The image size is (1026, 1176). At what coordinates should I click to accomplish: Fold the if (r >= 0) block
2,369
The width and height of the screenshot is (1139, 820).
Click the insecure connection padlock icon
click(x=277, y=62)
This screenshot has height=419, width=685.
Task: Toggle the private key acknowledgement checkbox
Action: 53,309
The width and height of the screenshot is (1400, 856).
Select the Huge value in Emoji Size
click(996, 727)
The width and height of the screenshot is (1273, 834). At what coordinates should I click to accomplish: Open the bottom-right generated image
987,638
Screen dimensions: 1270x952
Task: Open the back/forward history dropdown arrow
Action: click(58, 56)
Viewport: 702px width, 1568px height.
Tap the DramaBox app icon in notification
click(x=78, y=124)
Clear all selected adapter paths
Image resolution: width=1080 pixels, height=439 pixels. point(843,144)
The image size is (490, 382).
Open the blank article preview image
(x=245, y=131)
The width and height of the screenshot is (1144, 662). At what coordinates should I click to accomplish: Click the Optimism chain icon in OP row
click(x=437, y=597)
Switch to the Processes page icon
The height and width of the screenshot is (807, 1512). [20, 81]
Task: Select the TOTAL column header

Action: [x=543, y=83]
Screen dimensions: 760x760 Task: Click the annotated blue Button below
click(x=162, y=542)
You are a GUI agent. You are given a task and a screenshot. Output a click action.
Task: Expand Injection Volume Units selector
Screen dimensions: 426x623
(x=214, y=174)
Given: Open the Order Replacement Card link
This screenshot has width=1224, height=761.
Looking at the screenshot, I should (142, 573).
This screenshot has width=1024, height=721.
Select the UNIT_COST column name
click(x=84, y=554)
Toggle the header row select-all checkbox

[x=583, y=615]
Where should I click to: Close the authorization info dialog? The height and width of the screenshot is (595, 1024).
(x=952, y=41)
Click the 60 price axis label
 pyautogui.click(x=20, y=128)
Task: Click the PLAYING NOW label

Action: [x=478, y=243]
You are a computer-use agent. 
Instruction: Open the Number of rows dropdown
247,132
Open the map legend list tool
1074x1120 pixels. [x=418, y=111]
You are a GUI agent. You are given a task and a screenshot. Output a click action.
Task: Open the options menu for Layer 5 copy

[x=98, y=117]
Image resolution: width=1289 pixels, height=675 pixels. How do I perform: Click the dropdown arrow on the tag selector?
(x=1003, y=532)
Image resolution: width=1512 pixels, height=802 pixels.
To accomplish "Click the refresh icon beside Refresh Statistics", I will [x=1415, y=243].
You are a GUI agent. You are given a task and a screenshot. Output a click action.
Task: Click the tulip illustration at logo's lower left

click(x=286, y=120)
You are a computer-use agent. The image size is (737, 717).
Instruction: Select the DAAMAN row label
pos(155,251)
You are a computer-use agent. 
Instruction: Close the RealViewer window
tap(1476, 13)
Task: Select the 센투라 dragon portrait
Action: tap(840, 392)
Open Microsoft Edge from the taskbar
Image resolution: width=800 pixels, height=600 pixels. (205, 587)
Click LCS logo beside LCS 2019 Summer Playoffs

ASSIGNMENT
Copy the data above in full, character for character.

RESPONSE
The image size is (1026, 1176). At what coordinates should I click to accomplish: Fold the if (r >= 0) block
2,369
The width and height of the screenshot is (1139, 820).
Click the insecure connection padlock icon
click(x=277, y=62)
This screenshot has height=419, width=685.
Task: Toggle the private key acknowledgement checkbox
Action: 53,309
The width and height of the screenshot is (1400, 856).
Select the Huge value in Emoji Size
click(996, 727)
The width and height of the screenshot is (1273, 834). At what coordinates should I click to accomplish: Open the bottom-right generated image
987,638
Screen dimensions: 1270x952
Task: Open the back/forward history dropdown arrow
Action: click(58, 56)
Viewport: 702px width, 1568px height.
Tap the DramaBox app icon in notification
click(x=78, y=124)
Clear all selected adapter paths
Image resolution: width=1080 pixels, height=439 pixels. point(843,144)
The image size is (490, 382).
Open the blank article preview image
(x=245, y=131)
The width and height of the screenshot is (1144, 662). At what coordinates should I click to accomplish: Click the Optimism chain icon in OP row
click(x=437, y=597)
Switch to the Processes page icon
The height and width of the screenshot is (807, 1512). [20, 81]
Task: Select the TOTAL column header

Action: [x=543, y=83]
Screen dimensions: 760x760 Task: Click the annotated blue Button below
click(x=162, y=542)
You are a GUI agent. You are given a task and a screenshot. Output a click action.
Task: Expand Injection Volume Units selector
Screen dimensions: 426x623
(x=214, y=174)
Given: Open the Order Replacement Card link
This screenshot has width=1224, height=761.
Looking at the screenshot, I should (142, 573).
This screenshot has width=1024, height=721.
Select the UNIT_COST column name
click(x=84, y=554)
Toggle the header row select-all checkbox

[x=583, y=615]
Where should I click to: Close the authorization info dialog? The height and width of the screenshot is (595, 1024).
(x=952, y=41)
Click the 60 price axis label
 pyautogui.click(x=20, y=128)
Task: Click the PLAYING NOW label

Action: [x=478, y=243]
You are a computer-use agent. 
Instruction: Open the Number of rows dropdown
247,132
Open the map legend list tool
1074x1120 pixels. [x=418, y=111]
You are a GUI agent. You are given a task and a screenshot. Output a click action.
Task: Open the options menu for Layer 5 copy

[x=98, y=117]
Image resolution: width=1289 pixels, height=675 pixels. How do I perform: Click the dropdown arrow on the tag selector?
(x=1003, y=532)
Image resolution: width=1512 pixels, height=802 pixels.
To accomplish "Click the refresh icon beside Refresh Statistics", I will [x=1415, y=243].
You are a GUI agent. You are given a task and a screenshot. Output a click action.
Task: Click the tulip illustration at logo's lower left

click(x=286, y=120)
You are a computer-use agent. The image size is (737, 717).
Instruction: Select the DAAMAN row label
pos(155,251)
You are a computer-use agent. 
Instruction: Close the RealViewer window
tap(1476, 13)
Task: Select the 센투라 dragon portrait
Action: tap(840, 392)
Open Microsoft Edge from the taskbar
Image resolution: width=800 pixels, height=600 pixels. (205, 587)
Click LCS logo beside LCS 2019 Summer Playoffs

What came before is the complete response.